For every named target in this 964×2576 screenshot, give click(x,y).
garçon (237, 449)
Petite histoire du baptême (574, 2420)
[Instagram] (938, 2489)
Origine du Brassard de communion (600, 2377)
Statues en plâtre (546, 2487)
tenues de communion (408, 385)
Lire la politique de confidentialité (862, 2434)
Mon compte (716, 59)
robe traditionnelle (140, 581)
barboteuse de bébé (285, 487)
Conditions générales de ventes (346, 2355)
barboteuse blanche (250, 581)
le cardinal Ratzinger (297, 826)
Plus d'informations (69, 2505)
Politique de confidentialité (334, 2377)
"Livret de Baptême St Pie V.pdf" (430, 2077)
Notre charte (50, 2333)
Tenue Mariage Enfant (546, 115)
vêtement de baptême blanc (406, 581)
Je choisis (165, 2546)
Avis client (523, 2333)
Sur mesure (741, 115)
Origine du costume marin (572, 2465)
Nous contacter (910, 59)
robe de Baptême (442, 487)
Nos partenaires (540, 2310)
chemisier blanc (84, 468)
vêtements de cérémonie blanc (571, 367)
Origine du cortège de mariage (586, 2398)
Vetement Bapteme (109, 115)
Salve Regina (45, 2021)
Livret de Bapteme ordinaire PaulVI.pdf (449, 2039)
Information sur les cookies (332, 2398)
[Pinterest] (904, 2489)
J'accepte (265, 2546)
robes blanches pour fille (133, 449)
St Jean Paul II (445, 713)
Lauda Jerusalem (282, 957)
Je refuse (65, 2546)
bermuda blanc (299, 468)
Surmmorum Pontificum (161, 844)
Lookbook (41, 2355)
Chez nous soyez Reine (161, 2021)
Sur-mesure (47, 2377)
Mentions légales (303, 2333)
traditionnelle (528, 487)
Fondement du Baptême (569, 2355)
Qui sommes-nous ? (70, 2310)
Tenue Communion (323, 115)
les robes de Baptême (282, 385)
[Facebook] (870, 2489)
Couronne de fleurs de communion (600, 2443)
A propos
■ ■ ■
* _TASK STATEMENT_
The lines to return are those with the string "barboteuse" in them; copy each from the entries above.

* _OUTPUT FOR THIS TASK_
barboteuse de bébé (285, 487)
barboteuse blanche (250, 581)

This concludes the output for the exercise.